Juno Díaz was born in 1968 in Santo Domingo and grew up in New Jersey, where he studied at both Kean and Rutgers University. At the present time, Díaz is a professor of creative writing at Massachusetts Institute of Technology and is also literature editor for the newspaper »Boston Review«.
His first collection of short stories »Drown« (1996) already gained a great deal of attention. Based on the author’s own experiences, the altogether ten, sometimes interwoven stories take place between the Dominican Republic and the metropolitan regions of the US East Coast. Through adolescent eyes, he describes the everyday fight for survival and in doing so transcends the simplified image of immigrants. Diaz’ narrative voice reflects all shades of the Latino slang spoken in the barrios and lends the rough coming-of-age stories poetic moments. Yunior, who already played a role in his short stories, returns in the novel »The Brief Wondrous Life of Oscar Wao« (2007) as the main narrative force and Diaz’ slightly changed alter ego. Despite the exuberant footnotes, the text charges ahead at a frenetic pace that holds together this family chronicle about three generations whose lives are marked by violence and tragic losses. At the centre you have the obese Oscar who, after emigrating to the USA, flees into an imaginary world of science-fiction films, role plays and not least fantasy literature, while he yearns for affection from the opposite sex. Oscar ultimately becomes an author himself in his escapist isolation striving to achieve the rank of a »Dominican Tolkien«. In a constantly highly charged, rhythmically interwoven manner, Díaz’ text is laced with fulminant references to popular culture, meta-fictional linguistic pieces and Caribbean history. With »This is How You Lose Her« (2012) Díaz once again returns to the figures and scenes of his debut, first and foremost Yunior and his amorous entanglements. Carried along by easy-going slang and augmented by political side blows, the linked episodes take apart the virile demeanour of the protagonist.

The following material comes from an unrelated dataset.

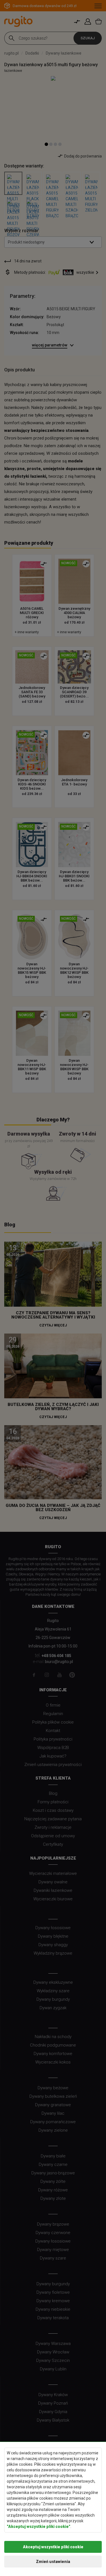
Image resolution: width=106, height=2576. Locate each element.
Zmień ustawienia (53, 2561)
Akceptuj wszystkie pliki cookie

Díaz’ prose and essays have been translated into a dozen languages and reprinted in »Story«, »The Paris Review« and »The New Yorker«. His works have also earned him several awards, among these the PEN/Malamud Award (2002), the National Book Critics Circle Award (2007), the Pulitzer Prize for Fiction (2008), a MacArthur Fellowship (2012) an honorary doctor title from Brown University in Providence, Rhode Island (2013). He most recently received the Norman Mailer Prize for Distinguished Writing (2013). Díaz lives in Boston and New York.